▸ **Collected data**:
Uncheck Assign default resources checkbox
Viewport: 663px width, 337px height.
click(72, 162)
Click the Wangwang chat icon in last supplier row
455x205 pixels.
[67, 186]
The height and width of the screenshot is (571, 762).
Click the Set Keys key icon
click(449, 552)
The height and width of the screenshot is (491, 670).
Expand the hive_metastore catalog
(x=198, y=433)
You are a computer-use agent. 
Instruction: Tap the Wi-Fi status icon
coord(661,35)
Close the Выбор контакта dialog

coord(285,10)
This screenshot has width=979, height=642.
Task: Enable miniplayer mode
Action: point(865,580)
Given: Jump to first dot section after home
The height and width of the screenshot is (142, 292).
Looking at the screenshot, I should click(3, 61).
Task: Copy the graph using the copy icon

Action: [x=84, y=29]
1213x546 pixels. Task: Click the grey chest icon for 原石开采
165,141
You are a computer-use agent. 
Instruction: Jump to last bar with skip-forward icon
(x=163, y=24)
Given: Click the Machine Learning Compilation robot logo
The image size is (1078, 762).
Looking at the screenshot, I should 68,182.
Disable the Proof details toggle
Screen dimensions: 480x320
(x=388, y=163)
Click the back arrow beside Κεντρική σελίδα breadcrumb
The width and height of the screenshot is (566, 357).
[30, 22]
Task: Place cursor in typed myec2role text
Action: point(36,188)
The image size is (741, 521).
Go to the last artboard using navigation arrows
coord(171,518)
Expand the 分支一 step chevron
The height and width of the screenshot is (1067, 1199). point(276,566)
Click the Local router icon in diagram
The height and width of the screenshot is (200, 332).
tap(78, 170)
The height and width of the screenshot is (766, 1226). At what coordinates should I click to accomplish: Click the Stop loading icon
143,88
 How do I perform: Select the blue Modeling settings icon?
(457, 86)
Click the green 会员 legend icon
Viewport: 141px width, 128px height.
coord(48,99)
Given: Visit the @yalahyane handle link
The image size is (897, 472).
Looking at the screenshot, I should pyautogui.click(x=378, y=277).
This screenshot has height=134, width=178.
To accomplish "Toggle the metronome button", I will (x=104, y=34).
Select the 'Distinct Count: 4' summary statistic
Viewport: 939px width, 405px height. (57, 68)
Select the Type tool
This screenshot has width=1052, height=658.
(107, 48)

▸ **YOUR INSTRUCTIONS**: Line count for "Given": state how many lines of the records contain it, and give only the number.

▸ **OUTPUT**: 3